For us ‘mere mortals’ loneliness can be, as the broadcaster Joan Bakewell so clearly puts it “an inner, gnawing pain born of circumstance and inertia, verging on despair. There is a higher risk the older you get, and no one talks about it.”

Loneliness is certainly not a personal failing. I believe attitudes can change and isolation can be put to good use, but I also believe that for those of us that crave real connection in an increasingly virtual world, there is much we can do, and much to talk about. Taking control of our own lives and interactions seems obvious, but is it that easy to do?

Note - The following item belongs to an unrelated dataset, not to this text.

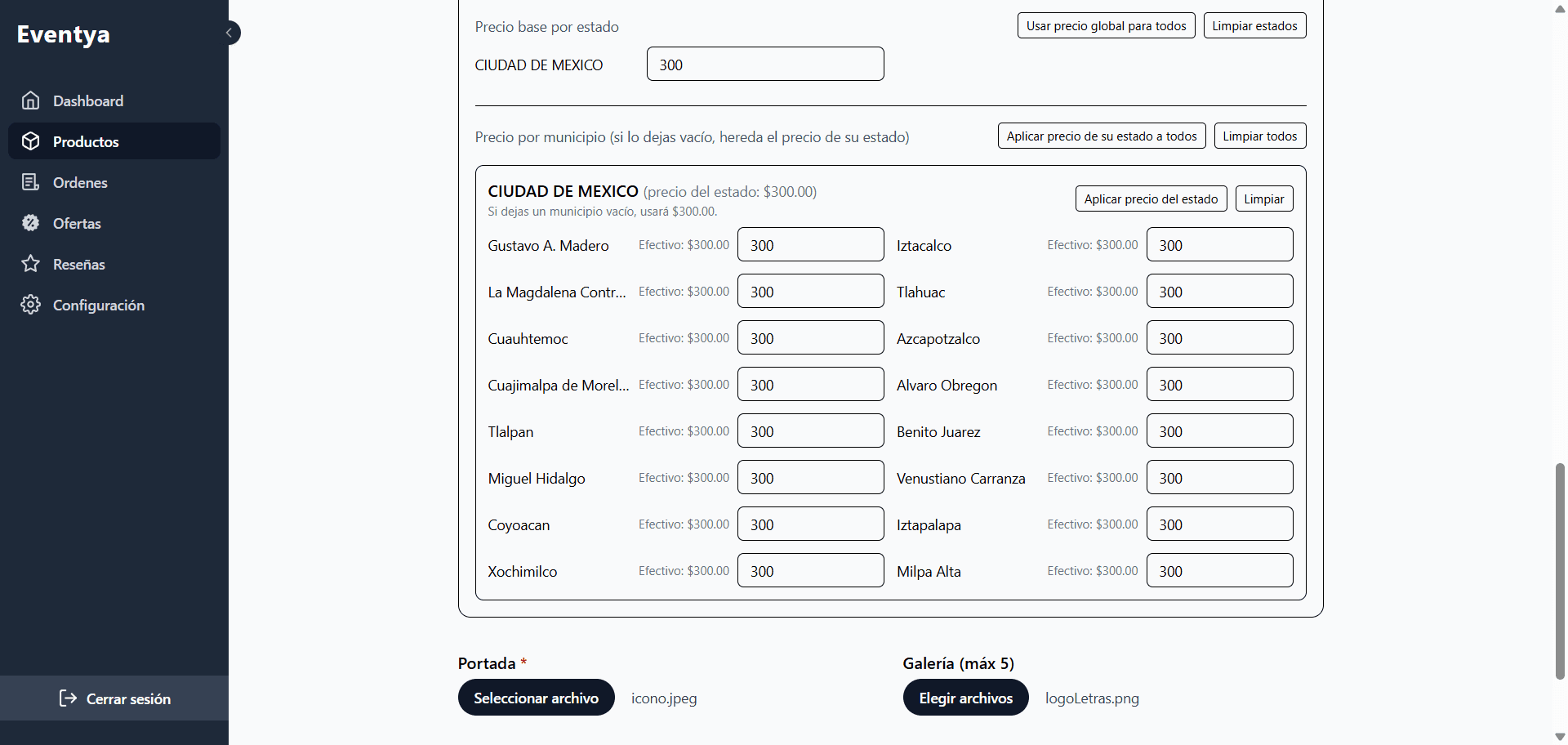Select the Reseñas star icon

pos(31,263)
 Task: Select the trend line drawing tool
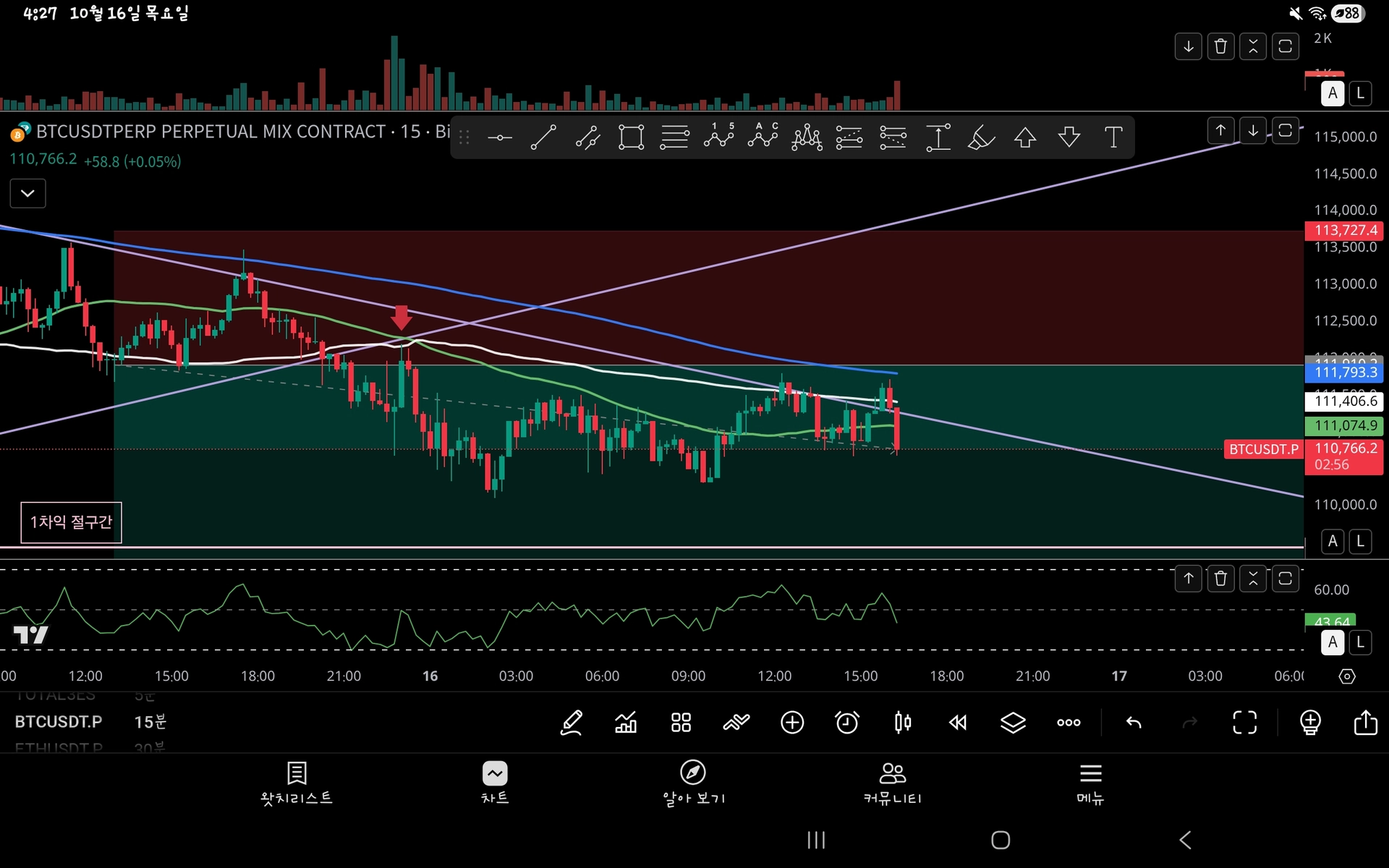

Let’s start to explore the options here over the next few weeks. Remember you really are not alone, as current statistics show there are a huge number of us in this position, but it can often seem impossible to reach out, to make connections and meaningful ones at that. I am hoping that the development of the website notaloneuk.com will address how we as I individuals can alter or make more of the isolated circumstances we find ourselves in. I have a vision for an online space that encourages real connections, a chatting, mapping, learning, and creating meeting place. I am not yet sure what is technically possible, or safe, with all the data controls we will be restricted by, so if anyone reading this has any insight as to what could be possible on the internet or as an app, please do leave a comment or email me at jodagless1966@gmail.com

In the meantime, don’t forget books and nature and music and humour and creativity and, above all, compassion for yourself and others.

You are not alone.


Saturday, 12 May 2018

Is making friends easier than eating chocolate?

This is so beautiful and brought tears to my eyes. I haven’t written here for a while but am feeling reignited by this film from Be More Us about trying to do something about the lonely situation many of us are, or may be, finding ourselves in at some point in our lives, for whatever reasons.

I will be explaining soon, a little bit more about some of the ideas I have for a space online where together we can start to tackle this loneliness epidemic. I am certainly no web genius, so although there are many seeds of ideas in my mind right now, I’m not yet sure what is actually possible, virtually, if you catch my drift, so am hoping to start conversations here about how to develop a website that brings people together. A space that is safe yet open, confidential but public, practical yet fulfils all the dreams I have about connection in life.